Required task A:
Update the piece on San Diego films from "In Search of" up to and including "a distinct character.", putting "military town" wherever "Navy town" appears.

Selected extract:
In Search of the Quintessential San Diego Film

English: Normal Heights, neighborhood of the m...
Normal Heights, San Diego (Photo credit: Wikipedia)

San Diego has long since outgrown its characterization as a “sleepy Navy town on the Mexican border.” We’re planning on doing a deep-dive on the history, architecture, and art of the place later this year in order to help secure its place as a cultural center of consequence, but we wanted to start by looking at some of the best portrayals of San Diego in film.

It is unfortunately not surprising that San Diego has not had many Hollywood Moments worth remembering. Plenty of films have used San Diego locations, often as stand-ins for elsewhere, but few have probed the culture of the city itself, leaving us with the sense of the city as a distinct character.

Top Gun gives us life in San Diego as viewed from Mira Mesa. Maverick’s motorcycle antics near Naval Training Center San Diego (now Liberty Station), his visit to the homes of Kelly McGillis (in Oceanside, actually), Tom Skerrit‘s house on Point Loma, and the brief scene at San Diego airport were the only exposure we get to the town. San Diego is backdrop, not a character.

Almost Famous gets us closer. The San Diego Sports Arena parking lot is there, as is that distinctive view from USD High School and scenes in Balboa Park. Even when Crowe shoots in Santa Monica, it feels like a neighborhood in San Diego, and you can feel the city starting to peek out from behind the actors. But then, all too soon, William is off to Los Angeles, then points beyond, and we lose our chance to get to know the city.

Entries for locating described items
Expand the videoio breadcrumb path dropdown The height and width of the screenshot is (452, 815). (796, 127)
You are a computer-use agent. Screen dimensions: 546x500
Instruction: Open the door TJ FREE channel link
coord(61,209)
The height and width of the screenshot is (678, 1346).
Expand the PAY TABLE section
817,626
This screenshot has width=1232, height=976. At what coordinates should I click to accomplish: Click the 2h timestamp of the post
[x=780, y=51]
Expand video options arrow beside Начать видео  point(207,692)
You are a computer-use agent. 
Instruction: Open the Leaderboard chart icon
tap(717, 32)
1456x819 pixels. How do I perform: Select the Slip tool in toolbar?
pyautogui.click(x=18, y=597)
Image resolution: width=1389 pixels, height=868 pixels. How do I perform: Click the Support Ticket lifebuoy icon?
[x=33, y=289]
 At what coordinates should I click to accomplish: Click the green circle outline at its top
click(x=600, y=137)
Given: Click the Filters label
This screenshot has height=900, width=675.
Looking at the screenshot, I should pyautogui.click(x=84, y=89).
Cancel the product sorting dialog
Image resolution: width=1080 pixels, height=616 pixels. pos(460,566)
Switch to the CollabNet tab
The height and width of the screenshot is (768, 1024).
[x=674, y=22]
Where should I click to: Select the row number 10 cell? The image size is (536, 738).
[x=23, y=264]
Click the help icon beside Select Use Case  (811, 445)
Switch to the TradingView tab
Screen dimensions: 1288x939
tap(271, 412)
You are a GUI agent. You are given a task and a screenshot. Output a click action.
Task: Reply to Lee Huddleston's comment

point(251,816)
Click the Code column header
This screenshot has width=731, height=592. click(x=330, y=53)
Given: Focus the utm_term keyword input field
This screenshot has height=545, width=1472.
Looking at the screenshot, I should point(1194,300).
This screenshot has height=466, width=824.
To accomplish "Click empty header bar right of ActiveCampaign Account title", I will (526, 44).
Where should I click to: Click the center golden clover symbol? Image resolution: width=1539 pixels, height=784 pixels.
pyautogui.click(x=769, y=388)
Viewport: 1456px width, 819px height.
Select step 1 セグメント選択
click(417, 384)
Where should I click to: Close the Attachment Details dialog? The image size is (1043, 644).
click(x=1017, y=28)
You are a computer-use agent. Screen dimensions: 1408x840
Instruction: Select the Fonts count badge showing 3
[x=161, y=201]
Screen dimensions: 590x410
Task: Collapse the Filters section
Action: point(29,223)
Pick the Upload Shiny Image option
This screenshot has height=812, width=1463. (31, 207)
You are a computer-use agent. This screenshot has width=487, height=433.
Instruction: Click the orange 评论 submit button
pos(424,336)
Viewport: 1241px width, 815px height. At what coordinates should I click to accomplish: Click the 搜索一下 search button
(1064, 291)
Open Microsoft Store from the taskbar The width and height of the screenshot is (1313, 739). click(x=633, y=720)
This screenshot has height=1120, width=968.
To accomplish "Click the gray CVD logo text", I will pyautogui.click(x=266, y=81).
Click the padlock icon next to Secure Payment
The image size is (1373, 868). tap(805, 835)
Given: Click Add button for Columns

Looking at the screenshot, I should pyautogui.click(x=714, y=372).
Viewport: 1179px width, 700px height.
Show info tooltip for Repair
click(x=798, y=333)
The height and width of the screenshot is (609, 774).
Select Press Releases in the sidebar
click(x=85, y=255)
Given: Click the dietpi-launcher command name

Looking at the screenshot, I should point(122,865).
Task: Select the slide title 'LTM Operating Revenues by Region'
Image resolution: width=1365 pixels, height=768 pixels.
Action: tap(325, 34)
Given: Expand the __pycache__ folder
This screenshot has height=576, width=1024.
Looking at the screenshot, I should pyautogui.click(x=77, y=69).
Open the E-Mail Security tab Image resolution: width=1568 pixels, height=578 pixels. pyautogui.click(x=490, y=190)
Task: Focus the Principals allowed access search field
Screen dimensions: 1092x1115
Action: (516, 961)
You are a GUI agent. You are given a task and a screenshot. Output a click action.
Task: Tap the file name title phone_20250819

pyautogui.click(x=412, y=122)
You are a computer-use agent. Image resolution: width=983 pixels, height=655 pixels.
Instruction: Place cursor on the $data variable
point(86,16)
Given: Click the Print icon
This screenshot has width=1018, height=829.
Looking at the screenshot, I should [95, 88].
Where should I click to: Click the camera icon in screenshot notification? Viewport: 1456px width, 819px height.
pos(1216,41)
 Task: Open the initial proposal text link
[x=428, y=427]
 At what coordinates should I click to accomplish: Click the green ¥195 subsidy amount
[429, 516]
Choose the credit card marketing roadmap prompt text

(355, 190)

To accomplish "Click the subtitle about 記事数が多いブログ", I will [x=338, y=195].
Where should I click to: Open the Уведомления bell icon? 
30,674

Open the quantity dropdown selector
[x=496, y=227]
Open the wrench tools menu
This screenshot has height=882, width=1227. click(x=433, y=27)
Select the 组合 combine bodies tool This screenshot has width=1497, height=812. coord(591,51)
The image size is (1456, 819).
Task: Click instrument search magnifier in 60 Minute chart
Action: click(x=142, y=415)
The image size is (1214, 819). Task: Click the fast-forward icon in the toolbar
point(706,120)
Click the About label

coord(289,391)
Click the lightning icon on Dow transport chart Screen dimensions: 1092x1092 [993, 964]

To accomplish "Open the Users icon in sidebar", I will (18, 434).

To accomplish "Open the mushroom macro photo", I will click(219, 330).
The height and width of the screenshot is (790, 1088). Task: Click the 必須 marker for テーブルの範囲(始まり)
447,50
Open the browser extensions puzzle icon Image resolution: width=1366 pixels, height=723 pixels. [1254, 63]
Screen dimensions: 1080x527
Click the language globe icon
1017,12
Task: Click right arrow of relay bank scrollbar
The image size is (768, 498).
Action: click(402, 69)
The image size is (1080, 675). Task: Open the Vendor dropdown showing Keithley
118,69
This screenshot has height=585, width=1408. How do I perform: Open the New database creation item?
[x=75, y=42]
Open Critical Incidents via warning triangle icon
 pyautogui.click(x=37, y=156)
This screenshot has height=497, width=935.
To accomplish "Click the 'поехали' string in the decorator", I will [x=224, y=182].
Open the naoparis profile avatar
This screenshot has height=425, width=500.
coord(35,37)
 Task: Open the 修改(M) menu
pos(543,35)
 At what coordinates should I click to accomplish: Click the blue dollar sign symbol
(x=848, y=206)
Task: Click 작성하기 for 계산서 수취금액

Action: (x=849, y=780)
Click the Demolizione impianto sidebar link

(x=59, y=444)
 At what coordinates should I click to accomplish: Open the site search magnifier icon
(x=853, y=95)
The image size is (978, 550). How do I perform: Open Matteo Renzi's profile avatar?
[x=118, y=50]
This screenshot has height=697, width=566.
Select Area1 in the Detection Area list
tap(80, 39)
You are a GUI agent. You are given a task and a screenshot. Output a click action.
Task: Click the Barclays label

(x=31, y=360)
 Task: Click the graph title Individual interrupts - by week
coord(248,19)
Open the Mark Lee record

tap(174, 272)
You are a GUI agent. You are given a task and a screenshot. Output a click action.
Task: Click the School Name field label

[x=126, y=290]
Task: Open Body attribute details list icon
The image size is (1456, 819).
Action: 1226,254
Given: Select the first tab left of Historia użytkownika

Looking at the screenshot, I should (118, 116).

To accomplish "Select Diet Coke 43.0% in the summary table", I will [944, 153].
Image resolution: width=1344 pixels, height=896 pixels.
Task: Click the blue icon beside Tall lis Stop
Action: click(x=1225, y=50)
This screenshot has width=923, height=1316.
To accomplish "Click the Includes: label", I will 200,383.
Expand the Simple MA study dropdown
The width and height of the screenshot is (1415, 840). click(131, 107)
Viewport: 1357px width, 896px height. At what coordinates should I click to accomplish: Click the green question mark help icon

Required task B:
Set down the entries from the line with "Given: Click the dietpi-launcher command name" up to and including the line with "Looking at the screenshot, I should pyautogui.click(x=77, y=69).", reproducing each of those lines unchanged.

Exercise output A:
In Search of the Quintessential San Diego Film

English: Normal Heights, neighborhood of the m...
Normal Heights, San Diego (Photo credit: Wikipedia)

San Diego has long since outgrown its characterization as a “sleepy military town on the Mexican border.” We’re planning on doing a deep-dive on the history, architecture, and art of the place later this year in order to help secure its place as a cultural center of consequence, but we wanted to start by looking at some of the best portrayals of San Diego in film.

It is unfortunately not surprising that San Diego has not had many Hollywood Moments worth remembering. Plenty of films have used San Diego locations, often as stand-ins for elsewhere, but few have probed the culture of the city itself, leaving us with the sense of the city as a distinct character.

Exercise output B:
Given: Click the dietpi-launcher command name

Looking at the screenshot, I should point(122,865).
Task: Select the slide title 'LTM Operating Revenues by Region'
Image resolution: width=1365 pixels, height=768 pixels.
Action: tap(325, 34)
Given: Expand the __pycache__ folder
This screenshot has height=576, width=1024.
Looking at the screenshot, I should pyautogui.click(x=77, y=69).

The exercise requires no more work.